The Blue Jays finally lost, allowing the Tigers to extend their lead to 6 1/2 games. Another 41,000 fans came out to see the Tigers.
May 14, 1984 Tigers 7, Mariners 5 (27-5)
It didn’t take long for the Tigers to get back to their winning ways. They struggled in this one, but two runs in the bottom of the eighth finished off the Mariners. Alan Trammell followed up two hitless games with a three for five outing, which included his fourth homer of the year. Rusty Kuntz drove in the go ahead run, and went three for four with three runs.
The pitching wasn’t so great. Dan Petry struggled through five innings, but held the Mariners to three runs. Doug Bair, who had been rock solid and had a 1.174 ERA in 6 relief appearances going into the game gave up two runs in only two innings of work. Aurelio Lopez did the job though, as he shut down the Mariners in the final two innings and picked up his fourth win.
May 1, 1984 Tigers 11, Red Sox 2 (19-2)
When it was all said and done, the Tigers had racked up eleven runs on sixteen hits. Rusty Kuntz, Barbero Garbey, and Chet Lemon all had three hits (Chet had two dingers), and Trammell extended his hitting streak to eighteen games with a double and single. Eight different Tigers scored runs, and probably the oddest line was that only three players had RBIs. Kuntz had three, and Lemon and Garbey both had four.

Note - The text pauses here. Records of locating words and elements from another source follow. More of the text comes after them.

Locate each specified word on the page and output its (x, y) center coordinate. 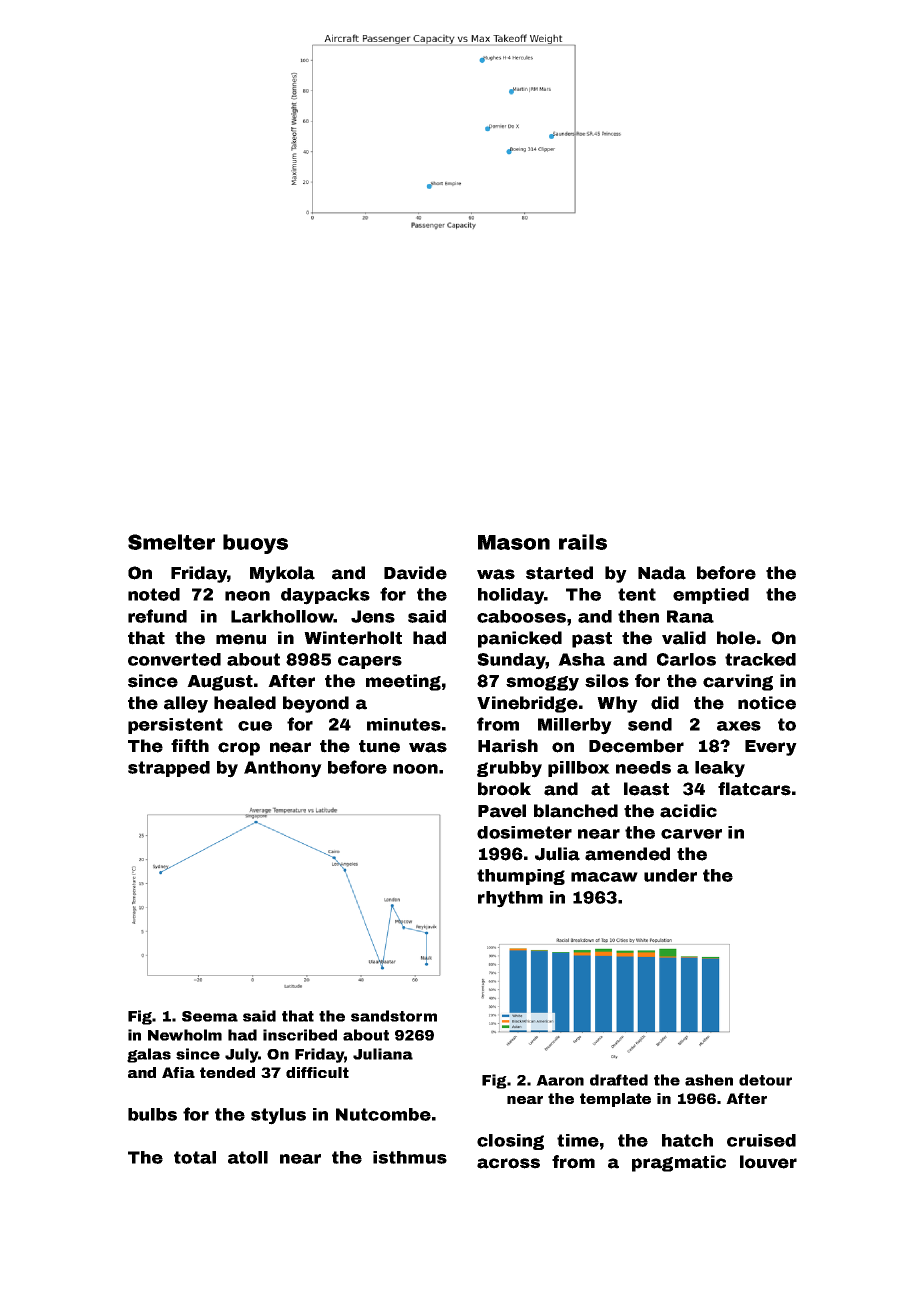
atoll (248, 1157)
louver (768, 1162)
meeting (403, 682)
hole (736, 638)
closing (510, 1142)
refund (157, 616)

Milt Wilcox had a fine game as well, as he pitched eight, while giving up only seven hits and two runs (one earned) as he advanced to 3-0.
And with the win, the Tigers sat on a 19-2 record, giving them a .905 winning percentage. This would be the last time they’d be above the .900 mark, but it just shows how impressive this run was. At this point, they were 16-3 away from their fabulous 35-5 run. And while 16-3 is very impressive, the fact that they started 19-2 to get there makes it equally impressive.
And I’m going to do some checking, but if someone can answer this, I’d appreciate it. What is the record for the best 40 game stretch (not just to begin the season, but at anytime during the season)? Do the Tigers have it at 35-5, or has someone gone 36-4?
April 24, 1984 – Game 1 – Tigers 6, Twins 5 (13-1)
Jack Morris had his worst outing of the season so far, but managed to walk away with his fourth straight victory. He went the distance, giving up five runs on seven hits and five walks. But as was typical of this magical season, it was just enough as the Tigers won in dramatic fashion.
The Tigers entered the bottom of the ninth down 5-3. Kirk Gibson led off the inning with a triple. John Grubb then reached base on a fielder’s choice (and would leave the game as Rusty Kuntz would run for him). Dave Bergman then drove in Gibson with an RBI single, cutting the lead to one rune.
Then, the wheels really came off the wagon as relief pitcher Ron Davis would put one in the dirt, allowing the tying run to score on a wild pitch, and moving Bergman over to second. Howard Johnson grounded out to third, and with one out, Chet Lemon was given the intentional pass. Lance Parrish then lined out to second base.
So with two outs, and runners on first and second, Lou Whitaker singled, and drove in Bergman to win the game. Tigers Win 6-5!!!
April 24, 1984 – Game 2 – Tigers 4, Twins 3 (13-1)
Lance Parrish hit a three run homer in the fifth inning, and Aurelio Lopez shut the Twins down in the final three innings in the back end of the double header. Starter Dan Petry was forced to leave the game with a sore shoulder in the third.
Glenn Abbott took over in the fourth and gave up two runs in the top half of the sixth, but Parrish answered in the next inning with his three run shot.
Aurelio Lopez got the three inning save, as he pitched three shutout innings, giving up only one hit and two walks, while striking out three.